Hire a pro to customize your chart of accounts, products and services, customers, vendors, and invoices. Be sure to have them show you how to make changes to these lists as necessary. Once these lists are complete, everyday transactions like issuing invoices and paying bills are very easy.

8. Assign Bookkeeping Tasks

The first seven bookkeeping and accounting tips above apply to all small business owners whether they do the bookkeeping themselves or outsource the bookkeeping to a professional. Now, it’s time to decide how much of the work you’ll do yourself.

Many of the bookkeeping tasks are an integral part of your business like issuing invoices and paying bills. These tasks are hard to outsource. However, other tasks like closing the books, reconciling accounts, and producing financial statements are outside your normal business operations and might be best left to a professional.

I recommend that a new owner personally perform, at least initially, the weekly tasks to become familiar with the software.
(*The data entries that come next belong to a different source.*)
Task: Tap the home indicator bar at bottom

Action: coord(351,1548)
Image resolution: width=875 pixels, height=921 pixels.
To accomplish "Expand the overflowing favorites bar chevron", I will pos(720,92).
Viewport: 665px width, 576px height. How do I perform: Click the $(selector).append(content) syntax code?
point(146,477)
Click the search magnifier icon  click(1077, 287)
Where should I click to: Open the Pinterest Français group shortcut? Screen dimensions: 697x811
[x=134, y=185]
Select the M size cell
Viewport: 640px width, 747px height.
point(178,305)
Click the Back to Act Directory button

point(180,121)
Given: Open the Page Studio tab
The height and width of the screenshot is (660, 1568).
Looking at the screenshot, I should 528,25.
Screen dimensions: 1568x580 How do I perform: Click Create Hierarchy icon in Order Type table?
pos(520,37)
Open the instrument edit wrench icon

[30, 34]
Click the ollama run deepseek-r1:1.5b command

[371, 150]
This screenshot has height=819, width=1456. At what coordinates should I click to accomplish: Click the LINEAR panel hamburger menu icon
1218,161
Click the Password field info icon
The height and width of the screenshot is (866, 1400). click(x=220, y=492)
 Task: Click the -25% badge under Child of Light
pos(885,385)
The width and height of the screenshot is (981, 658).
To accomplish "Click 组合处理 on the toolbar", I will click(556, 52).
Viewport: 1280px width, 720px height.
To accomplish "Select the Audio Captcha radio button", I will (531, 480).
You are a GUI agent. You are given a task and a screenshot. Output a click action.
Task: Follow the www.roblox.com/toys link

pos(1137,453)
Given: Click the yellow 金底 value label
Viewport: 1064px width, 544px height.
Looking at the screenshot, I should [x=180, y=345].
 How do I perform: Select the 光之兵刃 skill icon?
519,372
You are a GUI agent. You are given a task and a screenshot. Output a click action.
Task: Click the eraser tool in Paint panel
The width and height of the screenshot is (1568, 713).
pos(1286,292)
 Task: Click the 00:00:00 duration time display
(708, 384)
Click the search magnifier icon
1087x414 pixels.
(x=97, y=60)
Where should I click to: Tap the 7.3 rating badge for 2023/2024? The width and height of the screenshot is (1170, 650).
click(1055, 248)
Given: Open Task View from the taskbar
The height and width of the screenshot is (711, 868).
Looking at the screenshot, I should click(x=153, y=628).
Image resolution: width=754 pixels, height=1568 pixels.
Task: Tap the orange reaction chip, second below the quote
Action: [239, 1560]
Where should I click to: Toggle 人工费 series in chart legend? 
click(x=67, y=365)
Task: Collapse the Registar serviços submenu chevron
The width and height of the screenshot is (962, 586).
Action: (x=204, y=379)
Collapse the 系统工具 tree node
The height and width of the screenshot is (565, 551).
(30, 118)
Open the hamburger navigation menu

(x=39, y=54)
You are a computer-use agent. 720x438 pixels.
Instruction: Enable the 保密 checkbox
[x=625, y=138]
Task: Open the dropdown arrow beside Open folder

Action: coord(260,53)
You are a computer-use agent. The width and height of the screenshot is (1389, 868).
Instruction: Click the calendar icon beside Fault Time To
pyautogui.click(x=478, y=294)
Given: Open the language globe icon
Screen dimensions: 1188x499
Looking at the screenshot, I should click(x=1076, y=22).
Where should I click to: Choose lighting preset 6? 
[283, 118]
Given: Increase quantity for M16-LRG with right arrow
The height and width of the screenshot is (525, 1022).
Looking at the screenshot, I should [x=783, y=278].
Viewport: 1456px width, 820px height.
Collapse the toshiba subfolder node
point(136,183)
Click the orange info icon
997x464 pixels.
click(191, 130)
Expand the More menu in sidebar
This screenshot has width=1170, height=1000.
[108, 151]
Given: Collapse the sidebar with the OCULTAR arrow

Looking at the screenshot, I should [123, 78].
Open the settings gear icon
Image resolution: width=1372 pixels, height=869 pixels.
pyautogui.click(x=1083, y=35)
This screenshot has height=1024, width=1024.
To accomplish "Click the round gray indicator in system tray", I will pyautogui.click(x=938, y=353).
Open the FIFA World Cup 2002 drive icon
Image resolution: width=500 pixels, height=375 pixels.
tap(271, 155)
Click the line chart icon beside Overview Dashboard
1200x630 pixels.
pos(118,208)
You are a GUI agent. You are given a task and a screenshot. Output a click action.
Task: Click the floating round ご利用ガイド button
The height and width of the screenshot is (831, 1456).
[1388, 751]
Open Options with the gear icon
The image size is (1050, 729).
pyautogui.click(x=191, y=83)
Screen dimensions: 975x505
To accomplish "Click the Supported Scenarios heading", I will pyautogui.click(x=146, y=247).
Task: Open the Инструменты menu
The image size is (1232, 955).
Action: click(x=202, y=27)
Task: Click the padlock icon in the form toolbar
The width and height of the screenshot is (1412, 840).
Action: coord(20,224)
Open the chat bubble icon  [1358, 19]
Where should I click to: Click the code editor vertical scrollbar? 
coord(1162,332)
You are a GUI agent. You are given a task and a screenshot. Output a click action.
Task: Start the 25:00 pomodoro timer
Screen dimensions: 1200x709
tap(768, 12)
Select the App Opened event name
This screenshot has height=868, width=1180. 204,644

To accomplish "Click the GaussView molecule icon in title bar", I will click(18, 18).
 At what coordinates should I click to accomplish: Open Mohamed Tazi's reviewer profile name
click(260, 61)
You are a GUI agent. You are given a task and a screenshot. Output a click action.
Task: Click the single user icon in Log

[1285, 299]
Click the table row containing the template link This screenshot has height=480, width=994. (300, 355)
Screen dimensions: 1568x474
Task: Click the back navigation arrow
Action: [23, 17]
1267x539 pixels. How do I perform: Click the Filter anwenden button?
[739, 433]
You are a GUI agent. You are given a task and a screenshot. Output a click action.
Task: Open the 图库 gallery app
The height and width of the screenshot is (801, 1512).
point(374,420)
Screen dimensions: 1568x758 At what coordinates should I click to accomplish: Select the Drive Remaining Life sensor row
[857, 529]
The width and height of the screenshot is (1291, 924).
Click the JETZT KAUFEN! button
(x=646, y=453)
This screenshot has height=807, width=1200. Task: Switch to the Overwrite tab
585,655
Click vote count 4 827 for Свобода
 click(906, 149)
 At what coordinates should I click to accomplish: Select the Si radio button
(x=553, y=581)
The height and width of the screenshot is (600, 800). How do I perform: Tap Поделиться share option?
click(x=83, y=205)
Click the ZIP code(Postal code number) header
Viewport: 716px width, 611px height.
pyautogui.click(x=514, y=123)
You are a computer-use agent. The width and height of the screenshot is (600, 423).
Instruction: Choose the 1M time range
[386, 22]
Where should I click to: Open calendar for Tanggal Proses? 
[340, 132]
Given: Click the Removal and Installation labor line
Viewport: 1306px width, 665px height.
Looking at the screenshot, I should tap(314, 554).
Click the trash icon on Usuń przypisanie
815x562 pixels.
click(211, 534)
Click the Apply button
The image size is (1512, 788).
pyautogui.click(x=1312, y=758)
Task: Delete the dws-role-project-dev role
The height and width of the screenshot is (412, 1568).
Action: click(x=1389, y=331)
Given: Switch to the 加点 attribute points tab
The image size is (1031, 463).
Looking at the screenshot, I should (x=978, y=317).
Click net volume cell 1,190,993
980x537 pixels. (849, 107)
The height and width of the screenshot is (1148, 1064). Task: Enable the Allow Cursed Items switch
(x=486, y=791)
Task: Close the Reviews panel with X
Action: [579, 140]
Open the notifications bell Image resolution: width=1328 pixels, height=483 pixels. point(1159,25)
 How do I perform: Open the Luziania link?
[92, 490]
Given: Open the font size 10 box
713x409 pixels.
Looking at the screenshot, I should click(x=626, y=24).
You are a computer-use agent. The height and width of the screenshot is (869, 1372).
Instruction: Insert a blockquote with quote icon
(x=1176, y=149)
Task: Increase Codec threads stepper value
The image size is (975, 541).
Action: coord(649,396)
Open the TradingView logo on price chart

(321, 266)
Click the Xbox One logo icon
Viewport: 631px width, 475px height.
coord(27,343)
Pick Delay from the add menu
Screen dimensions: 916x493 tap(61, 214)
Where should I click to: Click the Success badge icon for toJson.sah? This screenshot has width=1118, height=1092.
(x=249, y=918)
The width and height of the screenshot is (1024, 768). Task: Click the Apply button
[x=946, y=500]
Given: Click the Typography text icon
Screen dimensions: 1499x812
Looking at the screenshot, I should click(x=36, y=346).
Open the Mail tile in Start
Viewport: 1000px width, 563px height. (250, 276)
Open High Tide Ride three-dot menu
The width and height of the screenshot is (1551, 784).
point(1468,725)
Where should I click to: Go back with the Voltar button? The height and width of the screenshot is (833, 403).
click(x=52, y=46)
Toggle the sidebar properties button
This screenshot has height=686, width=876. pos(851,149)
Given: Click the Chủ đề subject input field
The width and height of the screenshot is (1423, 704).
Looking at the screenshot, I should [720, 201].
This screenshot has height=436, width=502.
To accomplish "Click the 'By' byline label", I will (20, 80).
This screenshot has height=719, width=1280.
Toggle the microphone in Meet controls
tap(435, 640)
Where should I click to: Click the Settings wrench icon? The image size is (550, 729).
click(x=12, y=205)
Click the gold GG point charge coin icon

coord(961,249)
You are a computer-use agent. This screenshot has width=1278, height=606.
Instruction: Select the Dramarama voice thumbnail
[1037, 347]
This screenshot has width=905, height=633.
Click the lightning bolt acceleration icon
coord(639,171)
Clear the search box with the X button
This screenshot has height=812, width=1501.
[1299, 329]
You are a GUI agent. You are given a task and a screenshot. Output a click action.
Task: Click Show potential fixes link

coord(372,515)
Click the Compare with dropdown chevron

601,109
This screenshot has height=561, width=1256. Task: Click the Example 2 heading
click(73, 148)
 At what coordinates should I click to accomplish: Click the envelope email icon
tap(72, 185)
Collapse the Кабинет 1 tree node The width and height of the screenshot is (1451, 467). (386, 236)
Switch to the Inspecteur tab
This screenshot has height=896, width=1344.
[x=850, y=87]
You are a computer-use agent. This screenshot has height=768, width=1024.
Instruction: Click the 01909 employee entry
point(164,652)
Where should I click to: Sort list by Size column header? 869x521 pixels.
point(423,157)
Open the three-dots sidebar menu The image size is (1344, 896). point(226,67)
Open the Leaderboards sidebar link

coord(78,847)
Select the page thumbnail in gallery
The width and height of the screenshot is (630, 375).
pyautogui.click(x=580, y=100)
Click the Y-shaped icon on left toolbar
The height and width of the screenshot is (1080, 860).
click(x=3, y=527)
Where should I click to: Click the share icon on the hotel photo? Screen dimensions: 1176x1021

If you’re using QuickBooks Online, we have some great free QuickBooks Online tutorials to get you started. As your company grows, these weekly tasks should be transferred to an office employee to become possible daily tasks.

9. Analyze Your Accounting Reports

Don’t rely on your bookkeeper to analyze your accounting reports. Their job is to input data into the software. It’s the manager’s job to examine the output of the accounting system to help manage the business. Small businesses often struggle with cash flow, and there are a few simple accounting reports that can help you:

Aged accounts receivable (A/R): This report shows you how much each customer owes you and whether the debt is current or overdue. In addition to indicating when you should contact the customer concerning payment, the report will give you a pretty good idea of how much cash you should collect in the near future.
Aged accounts payable (A/P): Here, you can see how much you owe each of your vendors and when it’s due. This helps you see future cash flow needs and anticipate cash flow shortages that should be addressed immediately.
Cash flow statement: The cash flow statement separates your cash flow by operating, investing, and financing activities. Negative cash flow from operations is potentially a serious problem that needs to be addressed.
About 82% of experts say that small business owners should know how to produce and understand financial statements from their computer accounting software. It’s important that you know how to generate these statements yourself so that you can review them at least weekly.

10. Prepare a Budget at Least Quarterly

Now that you’ve reviewed your accounting reports, you should have good information to project your cash flow for the next few months. The first step in preparing a good budget is to forecast sales. Reviewing the sales shown on your profit and loss (P&L) report over the prior few months should provide some information on what sales should be next month. You may also want to consider what sales looked like for the same period last year to take into account any seasonality in your business.

The next step in a good budget is to examine the expenses on a recent P&L report. Try to predict what each major expense will be in your forecasted period based on your forecasted sales. Some questions to consider are:

Which expenses will increase or decrease with a change in sales? These are your variable expenses and are the most difficult to predict. For instance, direct labor costs and direct materials cost might be best predicted as a percentage of sales.
Which expenses will remain the same regardless of sales? These fixed expenses are usually easy to predict, such as monthly rent.
Are there any major changes to my operations? Be sure to consider any changes that may not show up on your prior financial statements. For instance, if you hire new office employees your payroll expense will probably increase.
Be sure to compare your actual results to your forecasted cash flows. It might be difficult to make good predictions at first, but after a few times through the cycle, you’ll see dramatic improvements. Once you’re able to make accurate projections of expenses, you can quickly identify and resolve problems. Without a budget, many business owners don’t recognize a problem until they have a cash flow crisis.